### [TASK DIRECTIONS]
Search the material below for the string "computer" and extract each line that has it.

--*--

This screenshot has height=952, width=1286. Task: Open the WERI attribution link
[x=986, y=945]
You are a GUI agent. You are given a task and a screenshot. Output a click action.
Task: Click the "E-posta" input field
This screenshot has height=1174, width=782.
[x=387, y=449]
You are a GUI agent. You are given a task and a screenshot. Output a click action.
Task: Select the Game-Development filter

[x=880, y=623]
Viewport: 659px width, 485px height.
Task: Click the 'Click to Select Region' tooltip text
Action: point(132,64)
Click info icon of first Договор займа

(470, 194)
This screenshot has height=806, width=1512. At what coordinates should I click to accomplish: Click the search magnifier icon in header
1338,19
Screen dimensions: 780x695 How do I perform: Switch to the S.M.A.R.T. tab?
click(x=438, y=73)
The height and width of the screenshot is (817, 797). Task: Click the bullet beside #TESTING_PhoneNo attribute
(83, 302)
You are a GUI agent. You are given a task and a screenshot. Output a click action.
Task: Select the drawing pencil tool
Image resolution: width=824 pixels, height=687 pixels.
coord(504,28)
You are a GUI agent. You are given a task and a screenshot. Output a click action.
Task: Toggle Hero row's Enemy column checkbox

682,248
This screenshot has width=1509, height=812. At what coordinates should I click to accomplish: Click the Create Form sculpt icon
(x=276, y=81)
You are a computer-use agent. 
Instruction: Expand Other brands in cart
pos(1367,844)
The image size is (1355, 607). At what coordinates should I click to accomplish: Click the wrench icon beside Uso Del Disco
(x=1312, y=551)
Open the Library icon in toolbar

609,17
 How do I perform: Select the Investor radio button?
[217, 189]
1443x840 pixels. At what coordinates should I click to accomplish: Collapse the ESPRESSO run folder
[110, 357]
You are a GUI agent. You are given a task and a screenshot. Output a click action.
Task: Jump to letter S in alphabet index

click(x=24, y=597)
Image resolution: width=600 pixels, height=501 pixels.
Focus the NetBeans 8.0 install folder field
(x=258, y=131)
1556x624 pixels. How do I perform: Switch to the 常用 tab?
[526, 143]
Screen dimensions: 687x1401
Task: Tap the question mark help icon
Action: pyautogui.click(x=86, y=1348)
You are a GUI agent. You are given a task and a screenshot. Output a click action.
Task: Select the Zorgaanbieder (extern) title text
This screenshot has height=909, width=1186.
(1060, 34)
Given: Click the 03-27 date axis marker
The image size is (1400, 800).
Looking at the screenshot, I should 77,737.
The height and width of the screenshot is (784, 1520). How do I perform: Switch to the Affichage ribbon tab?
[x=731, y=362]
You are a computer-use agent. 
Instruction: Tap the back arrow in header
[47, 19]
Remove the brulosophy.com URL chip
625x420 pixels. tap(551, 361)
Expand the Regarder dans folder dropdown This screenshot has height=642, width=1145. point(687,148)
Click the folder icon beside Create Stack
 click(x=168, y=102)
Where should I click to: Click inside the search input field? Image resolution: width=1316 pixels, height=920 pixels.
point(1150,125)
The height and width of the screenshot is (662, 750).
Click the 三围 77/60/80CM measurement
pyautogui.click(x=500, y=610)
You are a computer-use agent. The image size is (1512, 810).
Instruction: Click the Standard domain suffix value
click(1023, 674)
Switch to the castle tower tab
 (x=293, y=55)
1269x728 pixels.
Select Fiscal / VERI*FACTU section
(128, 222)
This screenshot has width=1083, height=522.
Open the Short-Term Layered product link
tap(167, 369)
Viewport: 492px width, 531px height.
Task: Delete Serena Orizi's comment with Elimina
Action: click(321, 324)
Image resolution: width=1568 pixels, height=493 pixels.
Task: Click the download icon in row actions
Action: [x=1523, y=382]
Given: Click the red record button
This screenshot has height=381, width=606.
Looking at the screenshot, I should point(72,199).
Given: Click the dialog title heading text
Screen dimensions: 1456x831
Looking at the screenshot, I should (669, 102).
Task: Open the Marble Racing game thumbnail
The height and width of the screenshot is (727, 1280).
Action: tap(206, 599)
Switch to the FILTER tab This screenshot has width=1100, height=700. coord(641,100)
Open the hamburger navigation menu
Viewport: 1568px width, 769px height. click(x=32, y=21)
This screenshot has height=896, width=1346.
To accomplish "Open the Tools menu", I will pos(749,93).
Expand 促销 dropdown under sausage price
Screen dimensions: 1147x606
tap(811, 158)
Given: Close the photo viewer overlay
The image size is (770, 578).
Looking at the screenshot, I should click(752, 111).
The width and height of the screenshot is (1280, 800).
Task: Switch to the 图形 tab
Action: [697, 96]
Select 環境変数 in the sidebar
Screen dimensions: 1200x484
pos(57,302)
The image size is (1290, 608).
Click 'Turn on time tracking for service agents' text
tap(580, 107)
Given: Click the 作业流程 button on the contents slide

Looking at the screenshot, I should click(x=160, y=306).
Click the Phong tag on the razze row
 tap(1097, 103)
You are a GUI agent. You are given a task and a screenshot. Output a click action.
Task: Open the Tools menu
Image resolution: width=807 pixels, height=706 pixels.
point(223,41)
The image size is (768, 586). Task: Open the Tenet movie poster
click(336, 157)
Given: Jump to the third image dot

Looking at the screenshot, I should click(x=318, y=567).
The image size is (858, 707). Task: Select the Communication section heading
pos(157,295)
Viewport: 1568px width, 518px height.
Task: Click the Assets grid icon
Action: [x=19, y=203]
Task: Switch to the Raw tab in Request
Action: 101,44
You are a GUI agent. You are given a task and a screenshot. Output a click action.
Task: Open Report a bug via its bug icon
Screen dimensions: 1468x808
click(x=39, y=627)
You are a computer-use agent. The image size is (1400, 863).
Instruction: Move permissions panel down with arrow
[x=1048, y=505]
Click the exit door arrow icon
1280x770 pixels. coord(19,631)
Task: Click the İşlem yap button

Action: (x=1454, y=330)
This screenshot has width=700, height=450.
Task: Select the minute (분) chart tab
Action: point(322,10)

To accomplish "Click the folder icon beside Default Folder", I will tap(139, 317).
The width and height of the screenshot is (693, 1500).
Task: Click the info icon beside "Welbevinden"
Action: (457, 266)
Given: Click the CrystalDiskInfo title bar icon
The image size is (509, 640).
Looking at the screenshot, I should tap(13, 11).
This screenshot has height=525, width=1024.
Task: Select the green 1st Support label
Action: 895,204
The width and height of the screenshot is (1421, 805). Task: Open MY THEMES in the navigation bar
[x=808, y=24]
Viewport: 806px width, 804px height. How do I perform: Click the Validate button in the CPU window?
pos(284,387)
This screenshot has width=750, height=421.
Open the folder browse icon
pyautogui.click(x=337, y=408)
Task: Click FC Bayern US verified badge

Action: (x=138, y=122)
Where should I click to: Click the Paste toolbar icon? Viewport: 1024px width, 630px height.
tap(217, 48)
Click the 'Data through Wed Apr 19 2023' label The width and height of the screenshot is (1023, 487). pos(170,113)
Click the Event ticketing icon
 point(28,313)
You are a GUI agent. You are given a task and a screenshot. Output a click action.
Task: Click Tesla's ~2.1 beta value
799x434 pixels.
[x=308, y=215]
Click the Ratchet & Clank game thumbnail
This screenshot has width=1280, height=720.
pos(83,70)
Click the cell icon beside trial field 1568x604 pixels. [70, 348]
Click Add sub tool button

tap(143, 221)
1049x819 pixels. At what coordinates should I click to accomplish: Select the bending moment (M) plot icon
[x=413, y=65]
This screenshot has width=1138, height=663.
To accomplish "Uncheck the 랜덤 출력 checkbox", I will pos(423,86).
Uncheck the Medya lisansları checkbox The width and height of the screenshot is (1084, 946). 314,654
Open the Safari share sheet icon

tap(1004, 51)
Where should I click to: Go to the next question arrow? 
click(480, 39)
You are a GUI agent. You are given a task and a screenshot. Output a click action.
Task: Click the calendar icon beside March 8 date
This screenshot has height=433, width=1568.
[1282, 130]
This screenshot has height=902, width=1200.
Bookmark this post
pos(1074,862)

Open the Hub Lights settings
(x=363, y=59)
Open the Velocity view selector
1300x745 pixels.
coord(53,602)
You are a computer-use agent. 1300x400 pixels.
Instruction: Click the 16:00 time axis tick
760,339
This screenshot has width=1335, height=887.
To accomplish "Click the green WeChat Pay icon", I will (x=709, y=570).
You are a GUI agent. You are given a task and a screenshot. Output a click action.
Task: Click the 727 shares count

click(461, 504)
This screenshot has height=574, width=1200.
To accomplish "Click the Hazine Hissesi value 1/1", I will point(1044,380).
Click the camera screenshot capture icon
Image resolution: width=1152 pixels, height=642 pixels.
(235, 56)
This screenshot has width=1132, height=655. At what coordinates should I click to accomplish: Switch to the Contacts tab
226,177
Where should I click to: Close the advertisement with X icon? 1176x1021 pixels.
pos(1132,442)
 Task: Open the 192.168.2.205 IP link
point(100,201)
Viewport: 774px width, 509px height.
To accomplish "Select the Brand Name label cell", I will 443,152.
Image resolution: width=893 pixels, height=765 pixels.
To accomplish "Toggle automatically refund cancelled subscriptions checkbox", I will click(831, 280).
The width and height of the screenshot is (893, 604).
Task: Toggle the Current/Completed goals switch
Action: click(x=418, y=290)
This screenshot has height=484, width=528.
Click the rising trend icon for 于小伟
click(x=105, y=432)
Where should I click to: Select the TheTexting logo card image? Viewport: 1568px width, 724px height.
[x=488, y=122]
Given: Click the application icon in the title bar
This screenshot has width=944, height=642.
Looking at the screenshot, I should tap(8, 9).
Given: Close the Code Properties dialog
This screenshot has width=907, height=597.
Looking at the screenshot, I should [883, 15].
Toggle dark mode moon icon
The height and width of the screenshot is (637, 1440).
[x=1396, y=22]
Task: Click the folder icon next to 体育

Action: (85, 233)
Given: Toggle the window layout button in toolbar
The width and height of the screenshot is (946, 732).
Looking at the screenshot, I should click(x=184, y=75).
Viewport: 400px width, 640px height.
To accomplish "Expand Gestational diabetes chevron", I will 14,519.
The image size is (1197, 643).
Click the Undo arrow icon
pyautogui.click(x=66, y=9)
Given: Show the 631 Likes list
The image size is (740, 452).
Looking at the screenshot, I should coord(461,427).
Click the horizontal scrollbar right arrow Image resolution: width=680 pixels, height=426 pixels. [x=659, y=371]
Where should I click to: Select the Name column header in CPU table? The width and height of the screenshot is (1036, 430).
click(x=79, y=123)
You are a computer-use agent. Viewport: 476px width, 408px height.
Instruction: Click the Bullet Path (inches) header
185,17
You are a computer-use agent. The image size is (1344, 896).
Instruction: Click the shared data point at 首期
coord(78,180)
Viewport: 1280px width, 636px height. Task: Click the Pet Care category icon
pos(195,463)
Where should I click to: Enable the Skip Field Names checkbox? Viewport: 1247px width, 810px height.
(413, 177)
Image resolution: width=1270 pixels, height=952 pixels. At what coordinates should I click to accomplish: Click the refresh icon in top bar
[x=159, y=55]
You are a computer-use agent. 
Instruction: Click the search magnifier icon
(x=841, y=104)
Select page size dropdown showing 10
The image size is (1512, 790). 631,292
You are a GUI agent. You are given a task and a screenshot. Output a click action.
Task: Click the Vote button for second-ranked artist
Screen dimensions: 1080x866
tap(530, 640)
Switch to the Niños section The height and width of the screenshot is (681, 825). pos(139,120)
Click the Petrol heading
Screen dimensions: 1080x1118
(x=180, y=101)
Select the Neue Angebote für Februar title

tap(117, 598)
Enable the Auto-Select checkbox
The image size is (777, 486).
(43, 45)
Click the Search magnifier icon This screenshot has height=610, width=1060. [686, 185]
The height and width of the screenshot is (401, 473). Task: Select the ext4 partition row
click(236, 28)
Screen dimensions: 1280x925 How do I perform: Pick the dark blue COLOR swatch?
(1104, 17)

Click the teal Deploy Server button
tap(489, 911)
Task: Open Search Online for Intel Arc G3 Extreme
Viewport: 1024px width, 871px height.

--*--

### [PROBLEM SOLUTION]
You are a computer-use agent. 
You are a computer-use agent. 
You are a computer-use agent. The image size is (1512, 810).
You are a computer-use agent. The image size is (1400, 863).
You are a computer-use agent. 1300x400 pixels.
You are a computer-use agent. Viewport: 476px width, 408px height.
You are a computer-use agent. The image size is (1344, 896).
You are a computer-use agent. 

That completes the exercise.